All systems monitoring should be configured to facilitate HIPPA compliance. However, the first step dictates that one deploys systems monitoring to all devices resident on the health care providers’ network. This often forgotten area of technology management needs illuminating to help bring some order and methodology to deploying activities that keep your medical enterprise fully HIPAA compliant.
HIPAA Security Rules specifically outline US national security standards to protect health data created, received, maintained or transmitted electronically, also known as electronic protected health information (ePHI). The HIPAA Security Rules are divided into 3 distinct categories and below is a summary of each.
- Administrative Safeguards. This section of the HIPAA security requirements is focused upon establishing a risk analysis process, with periodic reviews, assigning security management responsibilities, formulating security policies and procedures and establishing appropriate workforce security training.
- Physical Safeguards. This section of the HIPAA security requirements is focused upon securely controlling physical access: to data processing facilities, workstations and devices as well as physical media which contains PHI (personal health information).
- Technical Safeguards. This section of the HIPAA security requirements is focused upon establishing specific technical security controls which aim to protect PHI via the following key aspects: data access control, data & access auditing, integrity and transmission security.
Below is a detailed description of each HIPAA related configuration item and the required guidance towards a HIPAA compliant configuration. As per the HIPAA requirements, for items listed as Addressable the entity must perform one of the 3 options: 1) Implement the required control as stated 2) Implement an alternative control which meets the intent of the original control 3) If implementing either, they must document the technical and or business constraint which prevents them from doing so. For items listed as “Required” the entity is required to implement this control as stated.
164.308(a)(3)(ii)(C) – Terminating Access
Have you implemented procedures for terminating access to EPHI when an employee leaves your organization or as required by paragraph (a)(3)(ii)(B) of this section?
» Recommendation: Utilize the systems monitoring dashboard to remotely remove terminated employees from all in-scope EPHI related systems.
164.308(a)(5)(ii)(A) – Security Reminders
Do you provide periodic information security reminders?
» Recommendation: Utilize systems monitoring to push periodic reminders to the in-scope workstations.
164.308(a)(5)(ii)(B) – Malicious Software
Do you have policies and procedures for guarding against, detecting, and reporting malicious software?
» Recommendation: systems monitoring provides managed antivirus services that guard, detect and report against malicious software.
164.308(a)(5)(ii)(C) – Monitoring Login’s
Do you have procedures for monitoring login attempts and reporting discrepancies?
» Recommendation: Utilizing the systems monitoring dashboard, develop procedures to periodically review audit logs and login attempts.
164.308(a)(5)(ii)(D) – Password Management
Do you have procedures for creating, changing, and safeguarding passwords?
» Recommendation: Via the centralized management capabilities of the systems monitoring dashboard, develop procedures to create, change and safeguard passwords.
164.312(a)(2)(i) – User Identity
Have you assigned a unique name and/or number for identifying and tracking user identity?
» Recommendation: systems monitoring requires each user ID to be unique and tracks activity according to such. Further, ensure there are no shared user accounts within the client environments you manage.
164.312(a)(2)(iii) – Inactive Sessions
Have you implemented procedures that terminate an electronic session after a predetermined time of inactivity?

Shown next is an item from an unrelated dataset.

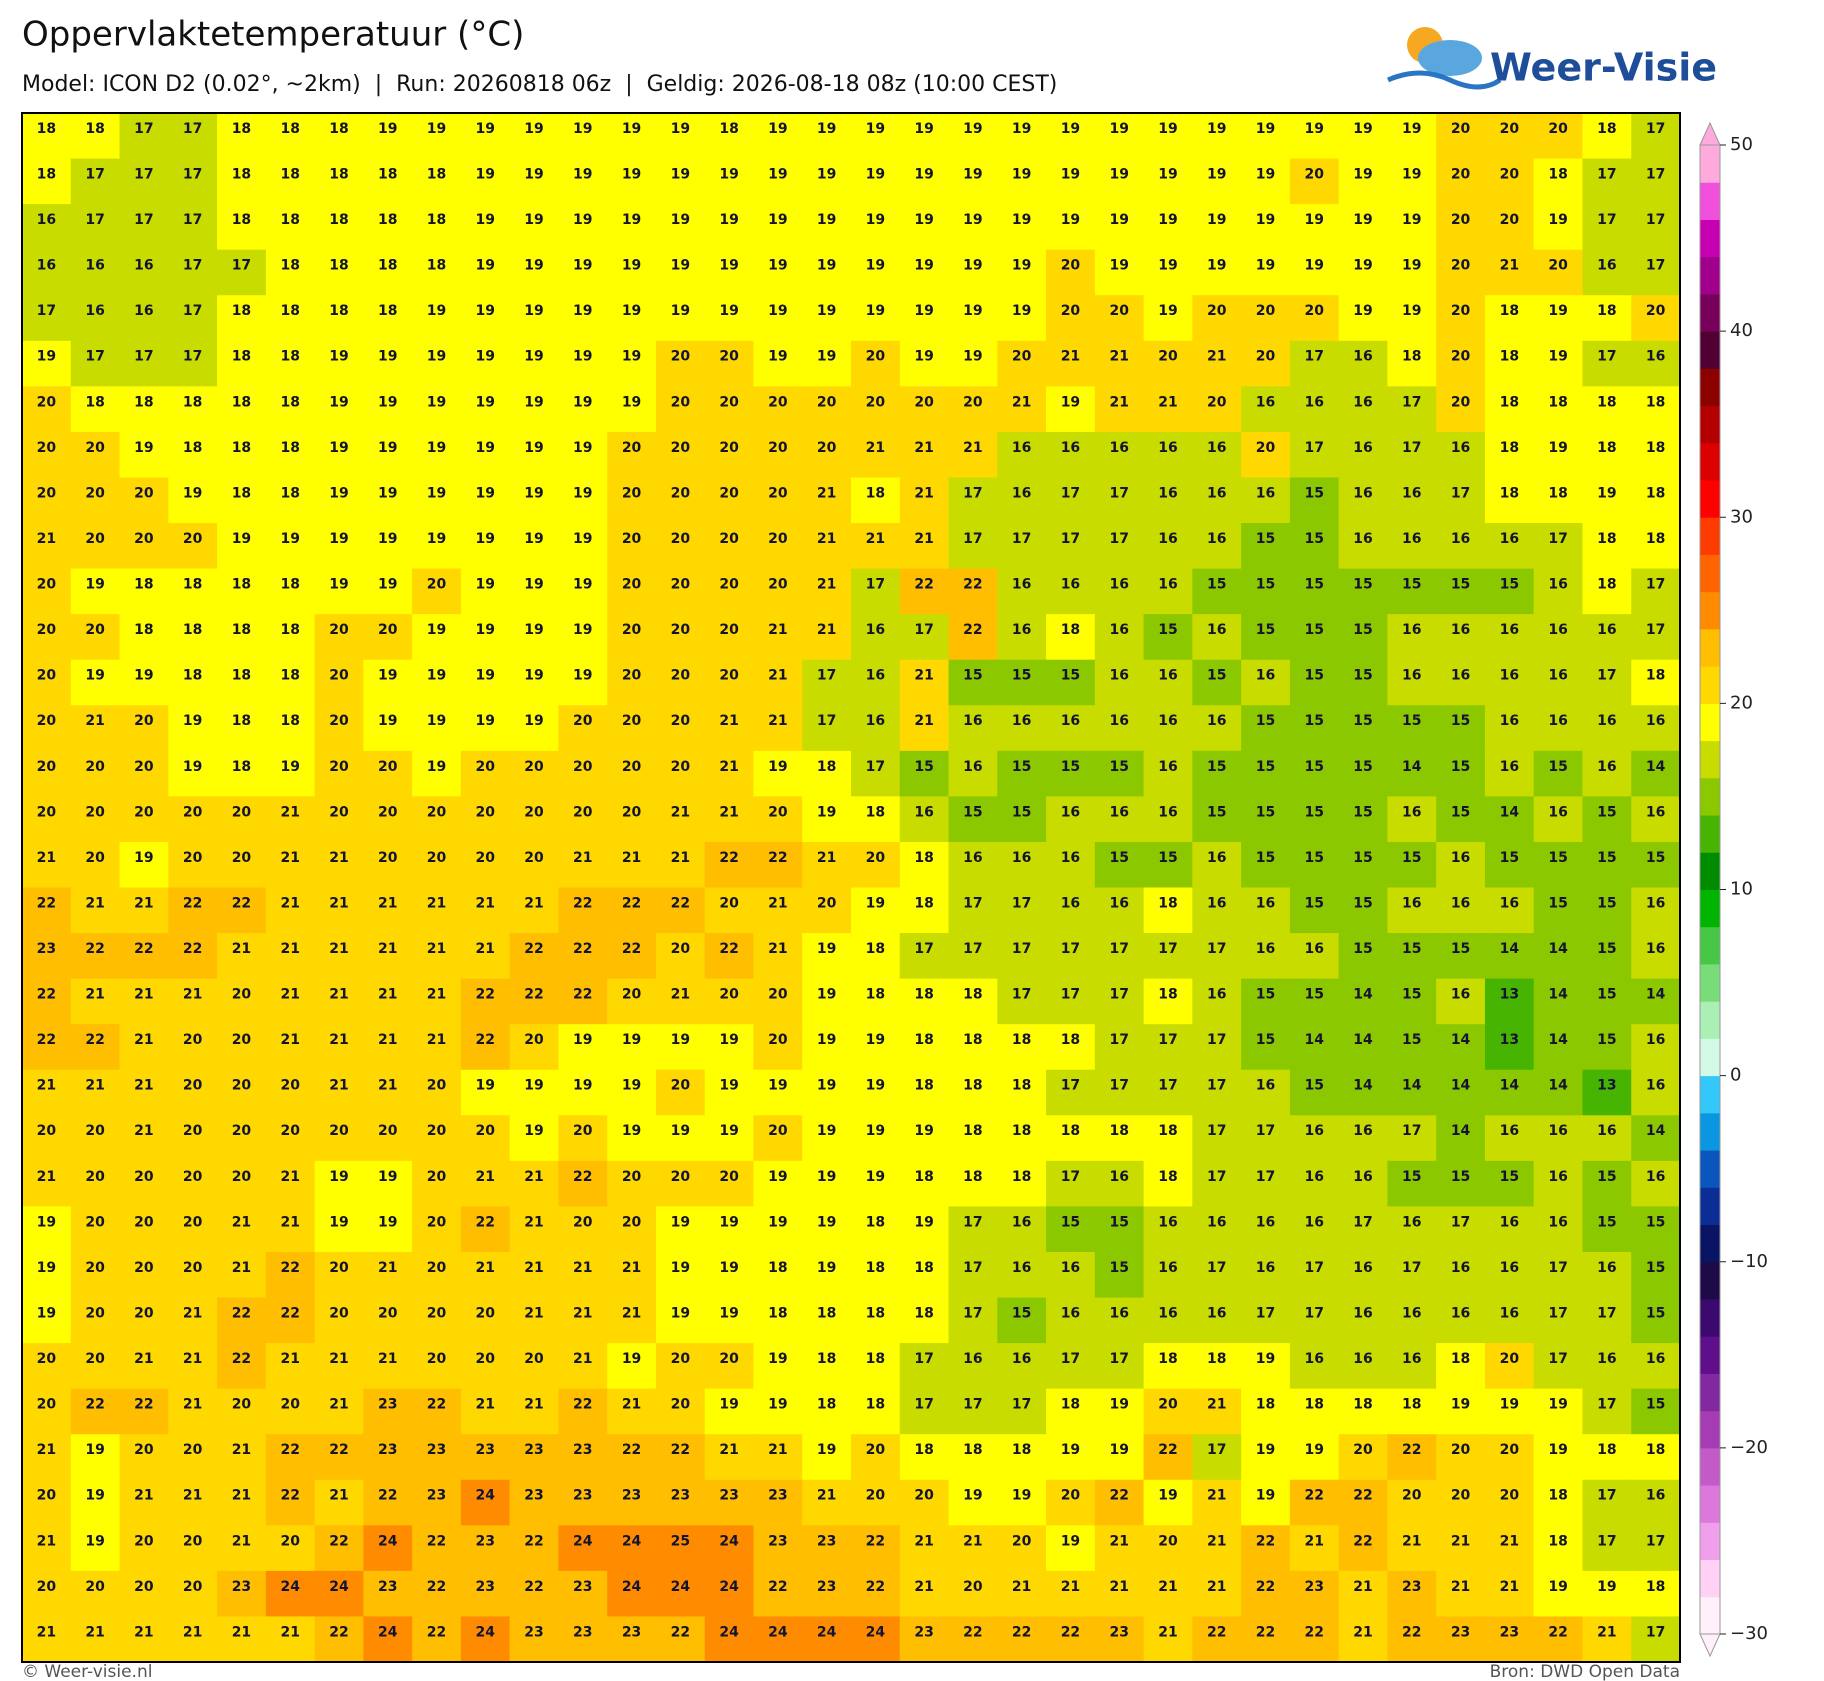  Describe the element at coordinates (583, 1541) in the screenshot. I see `temperature-label: 24` at that location.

» Recommendation: systems monitoring automatically times out inactive user sessions.
164.312(a)(2)(iv) – Encrypting EPHI Data
Have you implemented a mechanism to encrypt and decrypt EPHI?

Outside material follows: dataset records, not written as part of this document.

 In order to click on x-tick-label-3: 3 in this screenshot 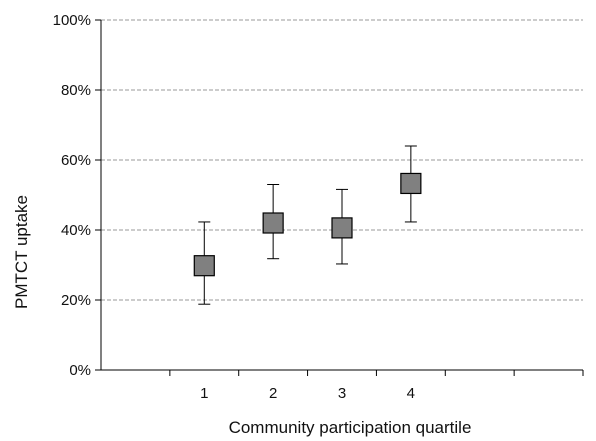, I will do `click(342, 394)`.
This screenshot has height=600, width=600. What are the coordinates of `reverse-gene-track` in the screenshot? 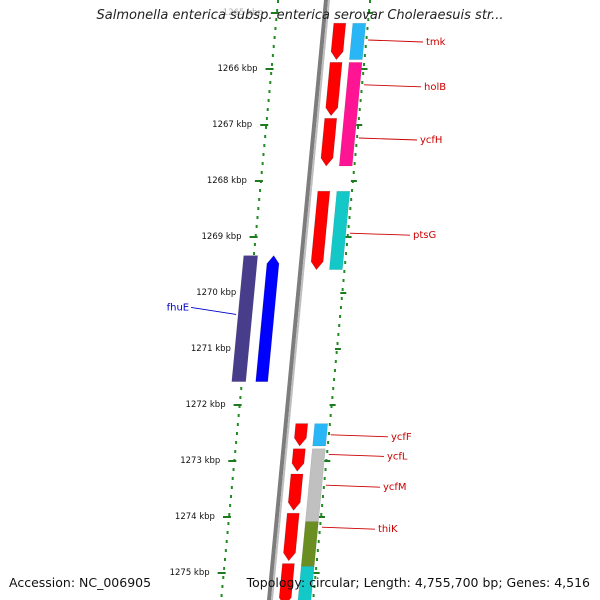 It's located at (268, 318).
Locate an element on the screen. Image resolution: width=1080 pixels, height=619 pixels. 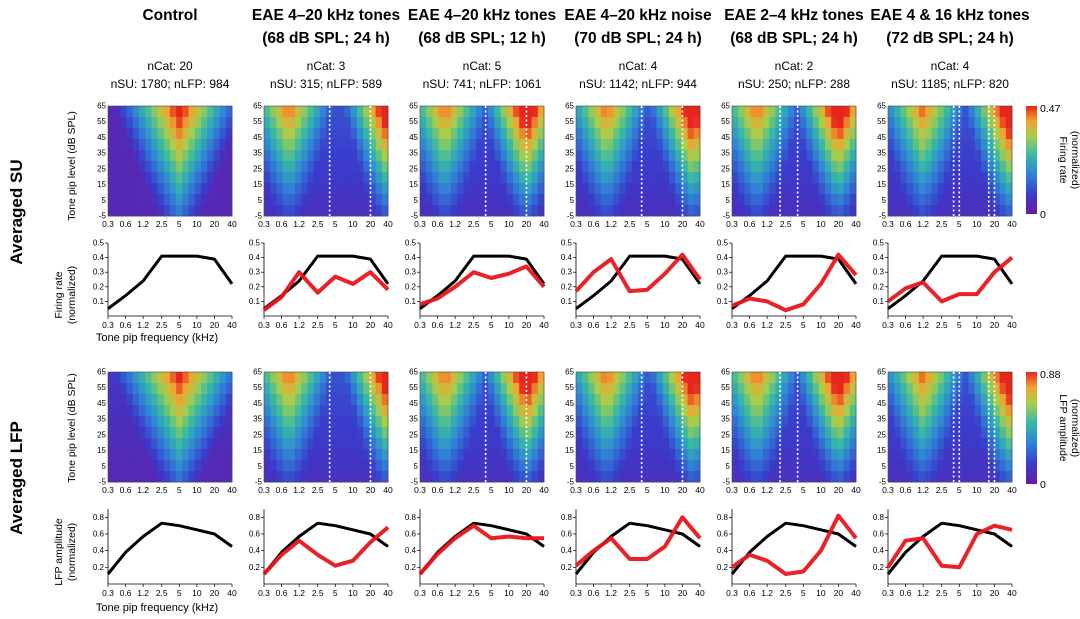
heatmap-y-tick: 45 is located at coordinates (570, 138).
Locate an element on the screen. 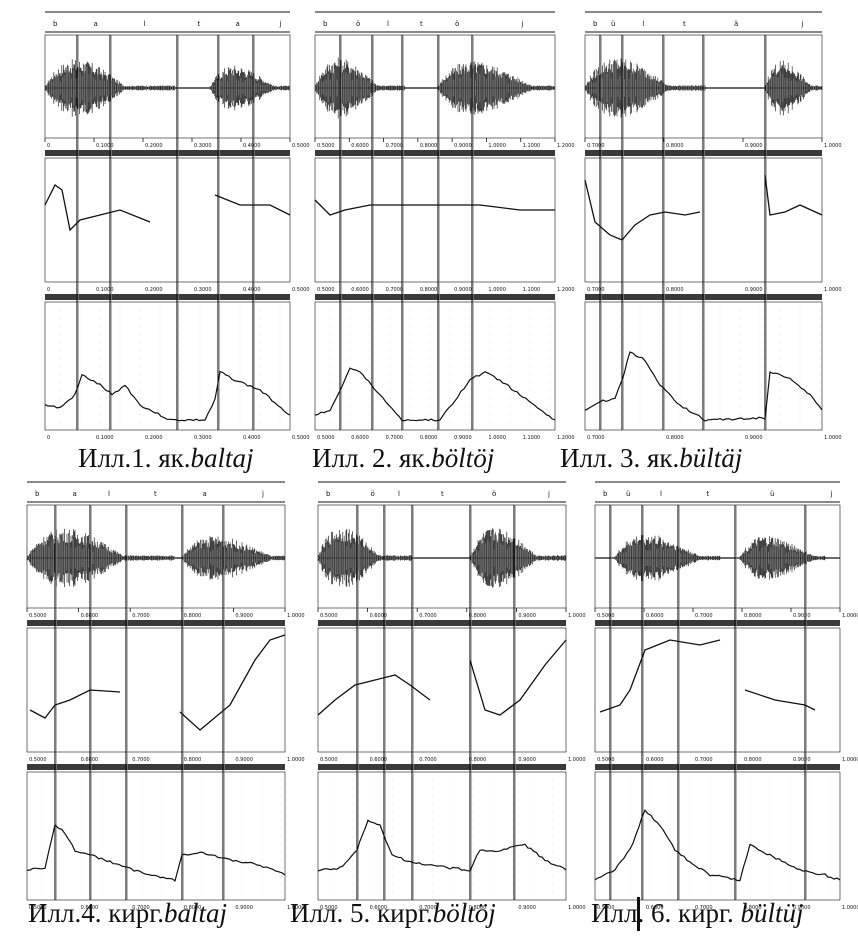  segment-label: ö is located at coordinates (457, 24).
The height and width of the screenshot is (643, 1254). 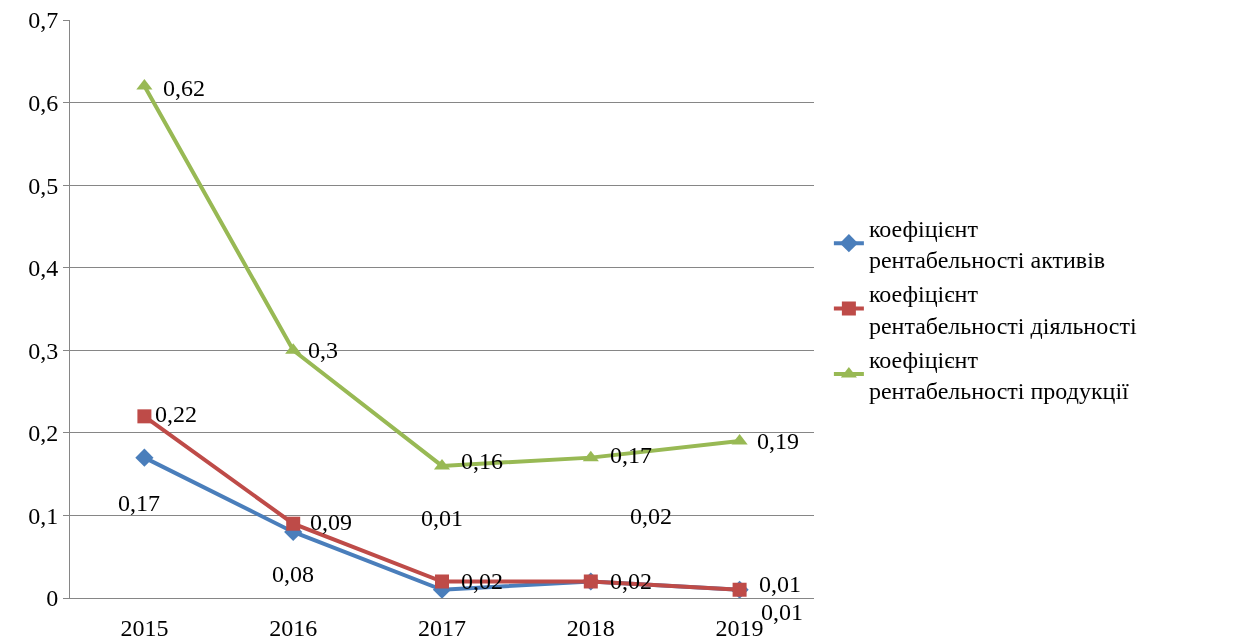 What do you see at coordinates (778, 441) in the screenshot?
I see `data-label: 0,19` at bounding box center [778, 441].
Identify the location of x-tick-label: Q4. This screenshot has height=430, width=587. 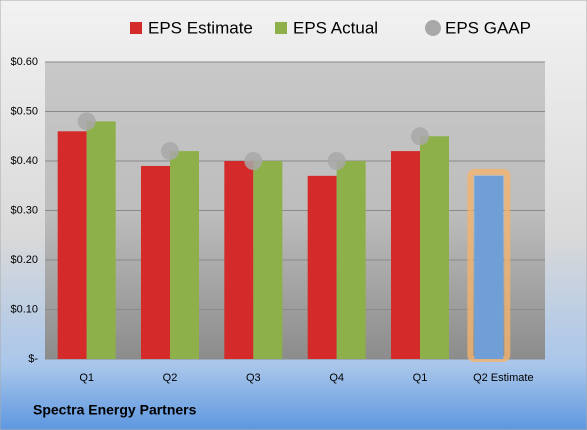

» Recommendation: systems monitoring mail automatically and transparently encrypts all mail archives with secure AES 256bit encryption, thereby protecting any EPHI information potentially contained within the archive.
164.312(b)(2) – Audit Reporting
Have you implemented Audit Controls, hardware, software, and/or procedural mechanisms that record and examine activity in information systems that contain or use EPHI?
» Recommendation: User audit reports are dynamically generated by default and can be accessed at any time via the systems monitoring dashboard. Develop procedures to periodically review and investigate any discrepancies.
164.312(d) – Authentication to EPHI Data
Have you implemented Person or Entity Authentication procedures to verify that a person or entity seeking access EPHI is the one claimed?
» Recommendation: Consult with your client and determine the appropriate level of security. Upon such, implement strong password authentication & for further security, configure the systems monitoring dashboard to validate source IP addresses.
164.312(e)(2)(ii) – Encrypt EPHI Data in Transit
Have you implemented a mechanism to encrypt EPHI whenever deemed appropriate?
» Recommendation: Configure systems monitoring mail to only transmit email traffic via IMAPS (IMAP over SSL) as this will securely encrypt and protect EPHI transmitted via email over the Internet.